A buzz hit my forearm, looking down at the built in arm screen, I saw it was Alfred ringing me up. I clicked my mind twice, picked up the call, Alfred, you still walking after last night?

Sure am, always got my frementator set on high speed for the morning hit up.

Alfred was like that, always using everything to its best advantage. I just ate plain old flavored cardboard and let my body catch up to me later in the day. Any jobs today? I was curious if we could pull another job so soon after the last fiasco. We got the job done but we weren’t known for finessing anything, we didn’t care about a few bodies floating away in Free Space. The chief had mumbled something amount navigational headaches, but we never listened. By the time the job got to us, the Justice Machines had failed miserably and the Earthers weren’t much better at figuring out what to do next.

Yeah, we got to back to Free Space, Horaces says there’s an anomaly out there, Lector will meet us at the Herodotus bar in an hour.

What kind of crap is that, an anomaly, can’t they ever say anything in plain text?
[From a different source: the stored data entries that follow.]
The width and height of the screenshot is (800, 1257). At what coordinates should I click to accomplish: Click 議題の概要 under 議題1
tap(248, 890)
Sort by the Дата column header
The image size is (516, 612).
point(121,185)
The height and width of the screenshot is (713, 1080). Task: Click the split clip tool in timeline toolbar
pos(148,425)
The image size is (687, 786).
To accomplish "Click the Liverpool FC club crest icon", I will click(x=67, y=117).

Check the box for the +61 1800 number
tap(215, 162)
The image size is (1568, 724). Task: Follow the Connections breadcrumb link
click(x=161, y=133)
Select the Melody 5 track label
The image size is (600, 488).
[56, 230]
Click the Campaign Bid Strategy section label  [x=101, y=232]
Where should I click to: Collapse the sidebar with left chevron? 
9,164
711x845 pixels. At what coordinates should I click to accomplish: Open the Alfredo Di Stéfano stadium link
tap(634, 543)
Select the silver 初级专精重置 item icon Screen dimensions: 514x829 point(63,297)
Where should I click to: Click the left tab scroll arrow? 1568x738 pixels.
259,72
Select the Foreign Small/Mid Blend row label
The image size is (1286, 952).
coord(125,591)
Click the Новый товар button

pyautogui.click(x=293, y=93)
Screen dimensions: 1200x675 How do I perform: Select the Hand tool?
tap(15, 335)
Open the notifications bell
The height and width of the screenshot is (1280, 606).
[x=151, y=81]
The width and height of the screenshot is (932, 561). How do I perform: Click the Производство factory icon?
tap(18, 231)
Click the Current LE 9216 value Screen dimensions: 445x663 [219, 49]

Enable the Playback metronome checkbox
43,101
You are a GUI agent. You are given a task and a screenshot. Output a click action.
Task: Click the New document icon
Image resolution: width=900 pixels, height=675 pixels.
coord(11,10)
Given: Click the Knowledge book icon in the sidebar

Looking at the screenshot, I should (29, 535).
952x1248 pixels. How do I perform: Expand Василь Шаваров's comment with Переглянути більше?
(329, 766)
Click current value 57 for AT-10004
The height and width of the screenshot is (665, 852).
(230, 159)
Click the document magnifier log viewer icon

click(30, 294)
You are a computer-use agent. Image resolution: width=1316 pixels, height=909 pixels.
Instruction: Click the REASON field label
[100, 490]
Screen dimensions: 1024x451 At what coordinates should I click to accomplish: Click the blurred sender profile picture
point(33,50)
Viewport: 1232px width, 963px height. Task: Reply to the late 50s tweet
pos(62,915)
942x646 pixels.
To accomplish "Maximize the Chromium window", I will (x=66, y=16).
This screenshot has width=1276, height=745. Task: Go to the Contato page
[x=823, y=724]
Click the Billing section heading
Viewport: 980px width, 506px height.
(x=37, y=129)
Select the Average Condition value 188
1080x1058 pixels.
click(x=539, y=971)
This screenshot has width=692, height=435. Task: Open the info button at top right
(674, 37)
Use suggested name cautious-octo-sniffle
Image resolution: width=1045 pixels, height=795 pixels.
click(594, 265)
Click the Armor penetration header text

I won’t have a safe connection until I get to the ship, Alfred replied.

Yeah, right. Killed the connection, hit the breakfast button on the frementator.

“Milk, cream, yogurt, wheat, rice, banana starch, tree sugar syrup, blueberries, coffee beans, did you want that separated into recognizable products?” The frementator cheerfully inquired.

“Every morning we go through the same nonsense, no rolls, no yogurt, no cereal, no fruit, just a milkshake, you think ya can do that?”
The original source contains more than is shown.